Prof Jones could have mentioned that a memorial to the New Zealand Obstetrical and Gynaecological Society remains today as the Postgraduate Scholarship in Obstetrics and Gynaecology administered by the Faculty of Medicine, University of Otago. The origin of this scholarship dates back to funds gifted in 1931 to the University of Otago for the New Zealand Obstetric Travelling Scholarship. With the establishment of training by RANZCOG, the scholarship was amended in 2004 and again in 2014 to remove the restriction on part-time study. The scholarship is open to College Members or Fellows or Registrars undertaking the Integrated Training Program (ITP). Valued at $25,000, plus tuition fees up to $9000, it is primarily to assist recipients to carry out research while enrolled in a higher research degree.

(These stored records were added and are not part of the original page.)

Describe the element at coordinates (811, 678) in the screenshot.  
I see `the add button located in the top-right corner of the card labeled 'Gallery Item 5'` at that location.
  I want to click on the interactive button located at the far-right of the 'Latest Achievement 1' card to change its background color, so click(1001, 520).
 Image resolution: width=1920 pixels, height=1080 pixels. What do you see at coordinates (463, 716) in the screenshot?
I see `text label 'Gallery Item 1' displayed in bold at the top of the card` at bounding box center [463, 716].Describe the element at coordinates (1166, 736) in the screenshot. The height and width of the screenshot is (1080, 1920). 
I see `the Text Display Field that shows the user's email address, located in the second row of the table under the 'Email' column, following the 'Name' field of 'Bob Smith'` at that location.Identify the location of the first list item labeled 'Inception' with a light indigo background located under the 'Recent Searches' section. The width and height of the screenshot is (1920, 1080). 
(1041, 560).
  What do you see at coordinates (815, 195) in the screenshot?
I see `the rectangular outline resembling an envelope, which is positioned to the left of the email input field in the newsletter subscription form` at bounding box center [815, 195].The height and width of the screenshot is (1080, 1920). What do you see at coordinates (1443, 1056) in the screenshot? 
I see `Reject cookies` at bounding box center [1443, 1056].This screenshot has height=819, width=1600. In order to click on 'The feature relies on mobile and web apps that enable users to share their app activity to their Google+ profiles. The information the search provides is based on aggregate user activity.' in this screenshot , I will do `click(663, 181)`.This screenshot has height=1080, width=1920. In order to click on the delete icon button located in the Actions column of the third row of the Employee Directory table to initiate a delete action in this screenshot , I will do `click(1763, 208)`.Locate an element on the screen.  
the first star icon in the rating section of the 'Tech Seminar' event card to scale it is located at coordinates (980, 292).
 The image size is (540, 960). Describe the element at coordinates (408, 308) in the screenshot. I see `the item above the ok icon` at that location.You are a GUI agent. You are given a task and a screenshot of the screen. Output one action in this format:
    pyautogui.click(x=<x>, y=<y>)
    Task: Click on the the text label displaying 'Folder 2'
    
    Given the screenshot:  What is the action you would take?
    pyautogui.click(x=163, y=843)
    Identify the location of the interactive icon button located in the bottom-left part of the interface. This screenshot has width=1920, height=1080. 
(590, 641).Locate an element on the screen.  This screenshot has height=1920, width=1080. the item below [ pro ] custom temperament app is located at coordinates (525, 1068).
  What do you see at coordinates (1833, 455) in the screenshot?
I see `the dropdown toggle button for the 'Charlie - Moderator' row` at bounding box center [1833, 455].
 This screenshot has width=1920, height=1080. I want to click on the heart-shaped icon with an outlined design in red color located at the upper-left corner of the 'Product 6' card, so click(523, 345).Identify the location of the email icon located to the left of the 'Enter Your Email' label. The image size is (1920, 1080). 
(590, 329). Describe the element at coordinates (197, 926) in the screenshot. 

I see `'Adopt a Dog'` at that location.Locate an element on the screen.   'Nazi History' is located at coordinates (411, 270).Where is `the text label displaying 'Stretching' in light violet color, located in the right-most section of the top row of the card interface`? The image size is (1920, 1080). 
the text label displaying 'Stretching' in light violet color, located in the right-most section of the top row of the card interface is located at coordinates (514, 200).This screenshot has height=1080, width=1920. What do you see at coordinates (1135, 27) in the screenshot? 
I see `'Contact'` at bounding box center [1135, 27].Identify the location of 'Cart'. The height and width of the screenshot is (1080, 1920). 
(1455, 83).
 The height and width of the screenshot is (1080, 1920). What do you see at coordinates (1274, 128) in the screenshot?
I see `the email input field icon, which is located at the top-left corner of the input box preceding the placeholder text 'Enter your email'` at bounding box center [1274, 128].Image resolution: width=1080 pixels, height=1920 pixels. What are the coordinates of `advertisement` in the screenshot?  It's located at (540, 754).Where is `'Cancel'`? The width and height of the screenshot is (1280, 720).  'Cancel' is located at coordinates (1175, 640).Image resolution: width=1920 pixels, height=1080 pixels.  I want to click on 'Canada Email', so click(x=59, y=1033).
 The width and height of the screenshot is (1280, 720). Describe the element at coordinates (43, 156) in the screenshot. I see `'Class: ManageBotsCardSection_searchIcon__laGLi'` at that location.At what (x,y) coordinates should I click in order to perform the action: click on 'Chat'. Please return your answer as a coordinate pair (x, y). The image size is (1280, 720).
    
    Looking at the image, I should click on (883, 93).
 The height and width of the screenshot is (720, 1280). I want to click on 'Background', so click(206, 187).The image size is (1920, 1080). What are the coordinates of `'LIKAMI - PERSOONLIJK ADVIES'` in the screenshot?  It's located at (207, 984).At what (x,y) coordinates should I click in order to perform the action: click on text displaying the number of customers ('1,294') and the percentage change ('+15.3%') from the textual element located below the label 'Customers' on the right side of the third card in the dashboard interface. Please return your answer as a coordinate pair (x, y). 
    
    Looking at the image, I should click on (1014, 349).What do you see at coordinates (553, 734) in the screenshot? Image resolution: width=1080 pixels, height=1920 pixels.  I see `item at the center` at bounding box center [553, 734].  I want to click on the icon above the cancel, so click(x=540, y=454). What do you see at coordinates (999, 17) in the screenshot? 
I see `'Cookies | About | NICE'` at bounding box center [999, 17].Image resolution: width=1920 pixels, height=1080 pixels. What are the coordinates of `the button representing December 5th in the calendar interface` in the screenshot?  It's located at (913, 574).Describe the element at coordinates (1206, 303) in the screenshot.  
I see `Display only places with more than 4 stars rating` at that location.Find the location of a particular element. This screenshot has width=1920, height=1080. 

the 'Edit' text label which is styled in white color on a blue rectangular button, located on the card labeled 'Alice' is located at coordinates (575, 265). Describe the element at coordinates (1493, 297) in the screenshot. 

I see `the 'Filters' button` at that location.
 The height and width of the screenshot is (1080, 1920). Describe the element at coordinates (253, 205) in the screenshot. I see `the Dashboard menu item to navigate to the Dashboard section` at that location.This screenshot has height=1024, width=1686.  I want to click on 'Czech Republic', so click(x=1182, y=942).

By choosing not to honour one particular person (as no doubt many were involved), by amending the constitution and allowing the scholarship to evolve with changing circumstances, the University of Otago has demonstrated it is possible to be flexible while still honouring the intent of the original donors, the New Zealand Obstetrical and Gynaecological Society.

In defence of Doris, no one is perfect. She was a product of her time. However, the wrongs of the past cannot be glibly dismissed. Memorialising and venerating only part of her legacy is a distortion of reality. Historically, Doris’s attitudes, and those of many of her contemporaries, have contributed to our present day racism, sexism and the entrenched stigma surrounding abortion. It is important that this is acknowledged, although it may take some negotiating given that the trust deed states that the founding work of Doris Gordon must be considered when dispersing funds.7

RANZCOG and NCWNZ must demonstrate to their members, and to the public, that these valuable funds from another era are used prudently for the benefit of all aspects of women’s health. It is an opportunity to show true leadership in meeting the challenges of the 21st century.


  1. Jones RW. Honouring Doris Gordon: the foundation of a legacy. O&G Magazine. Spring 2016; 18(3):69-72.
  2. Gordon DC, Bennett F. Gentlemen of the Jury. New Plymouth: Thomas Avery; 1937:17-18.
  3. Ibid, p. 136.
  4. bid, pp. 38-39.
  5. Ibid, pp. 39-41.
  6. Bennett F. A Canterbury Tale: The Autobiography of Dr Francis Bennett. Wellington: Oxford University Press; 1980:167.
  7. Trust Deed for the Doris Gordon Memorial Trust 30 July 2015.